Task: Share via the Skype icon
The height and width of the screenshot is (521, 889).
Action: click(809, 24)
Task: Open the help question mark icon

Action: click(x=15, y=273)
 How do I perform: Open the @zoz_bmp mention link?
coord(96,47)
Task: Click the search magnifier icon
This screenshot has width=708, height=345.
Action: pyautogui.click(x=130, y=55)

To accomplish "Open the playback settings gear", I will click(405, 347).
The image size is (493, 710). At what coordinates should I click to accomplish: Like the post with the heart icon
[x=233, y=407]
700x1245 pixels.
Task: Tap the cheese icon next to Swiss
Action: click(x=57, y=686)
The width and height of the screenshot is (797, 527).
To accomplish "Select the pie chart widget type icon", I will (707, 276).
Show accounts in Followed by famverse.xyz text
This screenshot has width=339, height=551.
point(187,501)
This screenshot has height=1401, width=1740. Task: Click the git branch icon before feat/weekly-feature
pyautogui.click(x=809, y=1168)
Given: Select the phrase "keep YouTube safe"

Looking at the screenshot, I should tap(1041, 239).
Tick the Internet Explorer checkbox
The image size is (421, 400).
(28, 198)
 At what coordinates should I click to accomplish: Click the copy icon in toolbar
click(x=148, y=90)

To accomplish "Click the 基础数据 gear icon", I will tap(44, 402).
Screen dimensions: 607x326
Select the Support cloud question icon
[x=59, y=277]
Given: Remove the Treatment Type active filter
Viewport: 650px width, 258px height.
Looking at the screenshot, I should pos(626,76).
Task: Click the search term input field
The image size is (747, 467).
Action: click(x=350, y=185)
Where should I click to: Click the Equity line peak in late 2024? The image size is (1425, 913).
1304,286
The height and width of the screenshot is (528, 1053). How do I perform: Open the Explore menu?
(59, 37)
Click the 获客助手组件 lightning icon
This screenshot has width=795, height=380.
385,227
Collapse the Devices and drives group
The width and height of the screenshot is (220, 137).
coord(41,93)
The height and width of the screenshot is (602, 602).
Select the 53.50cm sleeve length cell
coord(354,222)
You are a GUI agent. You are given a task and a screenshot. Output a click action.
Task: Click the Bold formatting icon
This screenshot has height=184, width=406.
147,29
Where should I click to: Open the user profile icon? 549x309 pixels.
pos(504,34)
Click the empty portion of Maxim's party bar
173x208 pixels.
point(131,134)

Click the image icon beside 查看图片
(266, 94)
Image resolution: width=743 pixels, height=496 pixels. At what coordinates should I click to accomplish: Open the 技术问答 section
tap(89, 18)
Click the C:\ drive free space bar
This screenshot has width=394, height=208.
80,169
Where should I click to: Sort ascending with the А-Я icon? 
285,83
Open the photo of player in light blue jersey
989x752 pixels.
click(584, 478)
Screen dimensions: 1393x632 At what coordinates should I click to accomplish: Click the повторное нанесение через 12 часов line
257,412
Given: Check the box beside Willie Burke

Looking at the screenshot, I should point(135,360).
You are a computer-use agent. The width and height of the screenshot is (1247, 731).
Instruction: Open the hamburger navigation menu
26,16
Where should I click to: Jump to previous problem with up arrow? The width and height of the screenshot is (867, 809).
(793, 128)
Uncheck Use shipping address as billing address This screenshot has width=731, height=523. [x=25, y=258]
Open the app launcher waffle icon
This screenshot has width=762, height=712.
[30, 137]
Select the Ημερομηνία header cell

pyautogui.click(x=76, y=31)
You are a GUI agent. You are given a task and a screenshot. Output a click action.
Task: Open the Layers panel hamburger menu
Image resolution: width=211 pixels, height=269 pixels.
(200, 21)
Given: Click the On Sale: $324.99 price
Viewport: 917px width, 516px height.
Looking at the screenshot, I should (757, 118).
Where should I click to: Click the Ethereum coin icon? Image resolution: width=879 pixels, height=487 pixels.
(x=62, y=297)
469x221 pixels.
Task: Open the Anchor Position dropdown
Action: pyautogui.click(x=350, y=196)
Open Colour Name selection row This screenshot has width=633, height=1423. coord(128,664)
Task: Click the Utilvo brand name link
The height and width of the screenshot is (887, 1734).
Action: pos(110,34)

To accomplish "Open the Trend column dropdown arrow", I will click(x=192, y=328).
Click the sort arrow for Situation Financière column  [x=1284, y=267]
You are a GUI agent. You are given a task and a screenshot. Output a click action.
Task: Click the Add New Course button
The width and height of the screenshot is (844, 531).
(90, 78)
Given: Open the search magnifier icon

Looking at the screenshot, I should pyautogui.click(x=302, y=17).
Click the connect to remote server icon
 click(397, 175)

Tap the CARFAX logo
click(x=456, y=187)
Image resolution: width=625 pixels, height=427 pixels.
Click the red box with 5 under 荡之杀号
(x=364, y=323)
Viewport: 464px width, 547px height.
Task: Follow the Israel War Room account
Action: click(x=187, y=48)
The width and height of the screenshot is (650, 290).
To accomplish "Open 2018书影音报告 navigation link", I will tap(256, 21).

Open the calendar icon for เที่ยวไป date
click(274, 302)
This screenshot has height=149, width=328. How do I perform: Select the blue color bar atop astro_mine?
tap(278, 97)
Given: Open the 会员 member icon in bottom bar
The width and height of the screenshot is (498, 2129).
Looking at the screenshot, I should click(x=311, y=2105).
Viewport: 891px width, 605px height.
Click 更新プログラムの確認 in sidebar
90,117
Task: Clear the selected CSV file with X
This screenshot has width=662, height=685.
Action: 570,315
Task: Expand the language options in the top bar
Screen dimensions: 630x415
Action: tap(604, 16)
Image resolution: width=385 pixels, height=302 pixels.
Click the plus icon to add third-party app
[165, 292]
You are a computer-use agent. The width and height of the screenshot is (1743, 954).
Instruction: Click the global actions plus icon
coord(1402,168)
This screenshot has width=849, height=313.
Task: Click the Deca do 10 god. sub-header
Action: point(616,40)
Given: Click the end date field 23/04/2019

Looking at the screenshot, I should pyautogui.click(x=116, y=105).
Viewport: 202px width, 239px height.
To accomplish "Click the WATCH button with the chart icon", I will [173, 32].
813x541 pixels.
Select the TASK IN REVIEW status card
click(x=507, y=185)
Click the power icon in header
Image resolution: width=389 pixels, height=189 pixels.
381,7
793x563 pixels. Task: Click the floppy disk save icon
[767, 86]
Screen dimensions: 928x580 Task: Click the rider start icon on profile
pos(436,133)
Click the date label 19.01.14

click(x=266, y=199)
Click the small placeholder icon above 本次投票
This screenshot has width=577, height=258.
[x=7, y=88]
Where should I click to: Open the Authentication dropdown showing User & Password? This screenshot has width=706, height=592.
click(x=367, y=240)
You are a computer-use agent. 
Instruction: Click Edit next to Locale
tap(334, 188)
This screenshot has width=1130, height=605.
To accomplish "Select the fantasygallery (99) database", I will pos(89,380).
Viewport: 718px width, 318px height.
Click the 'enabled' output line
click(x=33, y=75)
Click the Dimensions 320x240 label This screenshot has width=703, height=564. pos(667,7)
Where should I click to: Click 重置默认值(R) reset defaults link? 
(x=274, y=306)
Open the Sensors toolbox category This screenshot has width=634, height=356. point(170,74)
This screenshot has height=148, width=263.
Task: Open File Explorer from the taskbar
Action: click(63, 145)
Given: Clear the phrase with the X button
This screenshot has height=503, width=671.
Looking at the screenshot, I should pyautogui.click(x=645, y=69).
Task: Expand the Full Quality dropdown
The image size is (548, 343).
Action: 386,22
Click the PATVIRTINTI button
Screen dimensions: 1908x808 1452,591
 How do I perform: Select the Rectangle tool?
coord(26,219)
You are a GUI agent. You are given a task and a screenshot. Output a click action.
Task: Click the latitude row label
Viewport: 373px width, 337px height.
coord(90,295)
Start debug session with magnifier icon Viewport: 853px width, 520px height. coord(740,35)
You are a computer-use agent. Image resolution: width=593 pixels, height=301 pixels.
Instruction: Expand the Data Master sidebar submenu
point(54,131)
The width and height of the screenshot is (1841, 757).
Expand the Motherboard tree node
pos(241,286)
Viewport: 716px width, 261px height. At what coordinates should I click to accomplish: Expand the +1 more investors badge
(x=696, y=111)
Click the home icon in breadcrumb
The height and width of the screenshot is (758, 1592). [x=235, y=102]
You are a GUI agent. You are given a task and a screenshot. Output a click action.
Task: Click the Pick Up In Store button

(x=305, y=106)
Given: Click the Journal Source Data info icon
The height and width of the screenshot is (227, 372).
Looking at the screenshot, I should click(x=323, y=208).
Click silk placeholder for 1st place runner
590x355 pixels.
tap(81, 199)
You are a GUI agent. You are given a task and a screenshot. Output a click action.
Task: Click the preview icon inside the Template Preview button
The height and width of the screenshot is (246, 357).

• _WHAT IS EXPECTED_:
Note down each line above where the word "column" occurs.

• _SOLUTION FOR THIS TASK_:
To accomplish "Open the Trend column dropdown arrow", I will click(x=192, y=328).
Click the sort arrow for Situation Financière column  [x=1284, y=267]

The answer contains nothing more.